EXTRAIT À LIRE:
Est également parfaitement traditionnel le rejet de la protestation dans la 4ème circonscription de l’Ain, dans laquelle une inéligibilité soutenue n’était pas remplie, car les inéligibilités sont d’interprétation stricte, quand bien même l’examen du juge électoral porte sur la réalité des missions et non sur leur intitulé. L’inéligibilité frappant les membres du cabinet du président de Région ne saurait s’appliquer à un chargé de mission « assemblée et relations aux élus » dès lors que ses fonctions réelles se contentaient de cela et ne relevaient pas substantiellement de celles d’un membre de cabinet (n°2022-5797/5802 AN).

D’autres séries de décisions nous semblent mériter d’être davantage relevées.

CONSIGNE: Réécrivez, s'il vous plaît, le passage de l'extrait sur le contentieux électoral qui commence aux mots "Est également parfaitement" et s'arrête après "cabinet (n°2022-5797/5802 AN).", en remplaçant "juge électoral" par "juge de l'élection".

SECTION DES DONNÉES:
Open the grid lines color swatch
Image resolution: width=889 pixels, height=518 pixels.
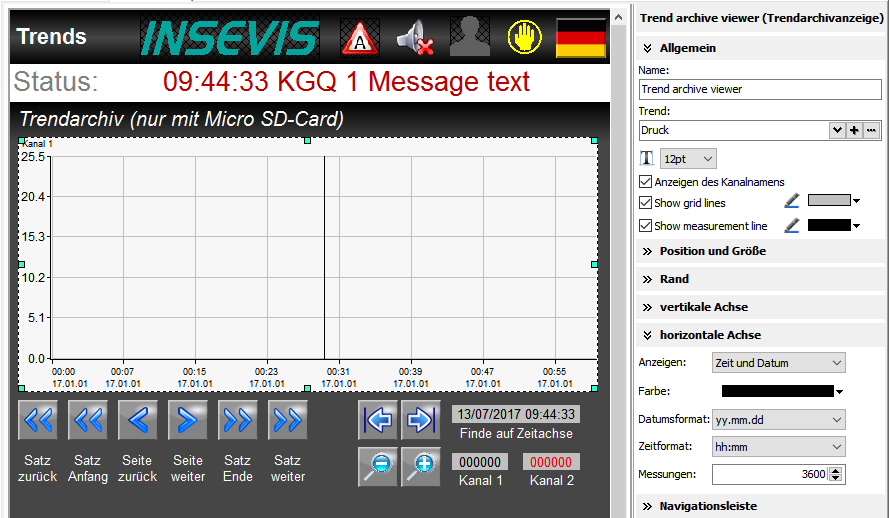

TÂCHE ACCOMPLIE:
Est également parfaitement traditionnel le rejet de la protestation dans la 4ème circonscription de l’Ain, dans laquelle une inéligibilité soutenue n’était pas remplie, car les inéligibilités sont d’interprétation stricte, quand bien même l’examen du juge de l'élection porte sur la réalité des missions et non sur leur intitulé. L’inéligibilité frappant les membres du cabinet du président de Région ne saurait s’appliquer à un chargé de mission « assemblée et relations aux élus » dès lors que ses fonctions réelles se contentaient de cela et ne relevaient pas substantiellement de celles d’un membre de cabinet (n°2022-5797/5802 AN).